La collision s’est produite aux alentours de 20 heures. L’homme, seul à bord de son véhicule, circulait à vitesse modérée lorsqu’un sanglier a traversé brusquement la route. La nuit et la faible visibilité rendent ce type de rencontre particulièrement difficile à anticiper pour les automobilistes, surtout lorsque l’animal surgit à pleine vitesse depuis la végétation bordant la chaussée. Six sapeurs-pompiers du centre de secours de La Ferté-Macé sont rapidement intervenus sur les lieux. L’automobiliste, légèrement blessé, a été transporté par précaution vers le centre hospitalier des Andaines afin de subir des examens complémentaires.

Des collisions de plus en plus fréquentes

Cet accident rappelle une réalité bien connue dans les territoires ruraux : les collisions entre véhicules et grand gibier sont devenues particulièrement fréquentes en France. On estime aujourd’hui à environ 40 000 le nombre d’accidents impliquant la faune sauvage chaque année sur les routes françaises. Ces collisions provoquent en moyenne une cinquantaine de morts et plus de 120 blessés graves. Dans ce contexte, la question de la régulation des populations de grand gibier demeure centrale. Beaucoup d’acteurs du monde rural rappellent régulièrement que sans la mobilisation des chasseurs pour réguler ces populations, la situation pourrait devenir encore plus préoccupante.
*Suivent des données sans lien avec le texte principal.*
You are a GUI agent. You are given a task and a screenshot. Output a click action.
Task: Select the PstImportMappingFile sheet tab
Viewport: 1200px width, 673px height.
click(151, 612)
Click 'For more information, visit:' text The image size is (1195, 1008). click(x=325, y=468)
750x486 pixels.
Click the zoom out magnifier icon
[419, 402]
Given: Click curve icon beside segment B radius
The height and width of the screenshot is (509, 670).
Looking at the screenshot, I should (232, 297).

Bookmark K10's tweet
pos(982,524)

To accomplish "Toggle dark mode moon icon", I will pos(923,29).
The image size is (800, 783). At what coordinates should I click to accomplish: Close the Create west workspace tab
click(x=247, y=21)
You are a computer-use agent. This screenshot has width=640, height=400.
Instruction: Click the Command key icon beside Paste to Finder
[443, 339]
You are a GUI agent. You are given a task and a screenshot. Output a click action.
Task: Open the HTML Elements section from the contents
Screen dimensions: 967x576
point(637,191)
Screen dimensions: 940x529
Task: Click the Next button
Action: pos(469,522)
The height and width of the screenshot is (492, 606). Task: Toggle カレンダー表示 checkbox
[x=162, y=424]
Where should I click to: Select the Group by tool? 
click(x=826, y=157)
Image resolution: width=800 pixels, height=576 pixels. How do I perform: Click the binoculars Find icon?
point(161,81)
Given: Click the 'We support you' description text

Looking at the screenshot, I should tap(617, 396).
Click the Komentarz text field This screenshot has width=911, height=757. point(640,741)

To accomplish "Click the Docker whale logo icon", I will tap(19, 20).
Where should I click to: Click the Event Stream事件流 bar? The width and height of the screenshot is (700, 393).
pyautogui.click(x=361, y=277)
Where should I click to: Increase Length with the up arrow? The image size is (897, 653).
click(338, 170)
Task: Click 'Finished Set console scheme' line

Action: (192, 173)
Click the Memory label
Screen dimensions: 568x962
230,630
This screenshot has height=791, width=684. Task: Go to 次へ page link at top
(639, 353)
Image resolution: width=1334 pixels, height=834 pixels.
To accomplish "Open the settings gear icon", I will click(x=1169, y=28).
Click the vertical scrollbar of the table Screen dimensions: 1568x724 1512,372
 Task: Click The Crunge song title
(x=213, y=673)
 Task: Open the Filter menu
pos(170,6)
Un bilan qui s’alourdirait en cas de nouvelles entraves réglementaires à la chasse

Car une interrogation revient régulièrement sur le terrain : que se passerait-il si, sous la pression de certains mouvements anti-chasse ou écologistes, les possibilités de régulation venaient à être fortement limitées, que ce soit par l’instauration de jours sans chasse ou par des restrictions supplémentaires sur la gestion des populations de grand gibier ? Il est évident que sans régulation soutenue, le nombre de ces accidents se multiplierait suivant la courbe de croissance de certaines populations d’animaux, quasi exponentielle dans le cas du sanglier.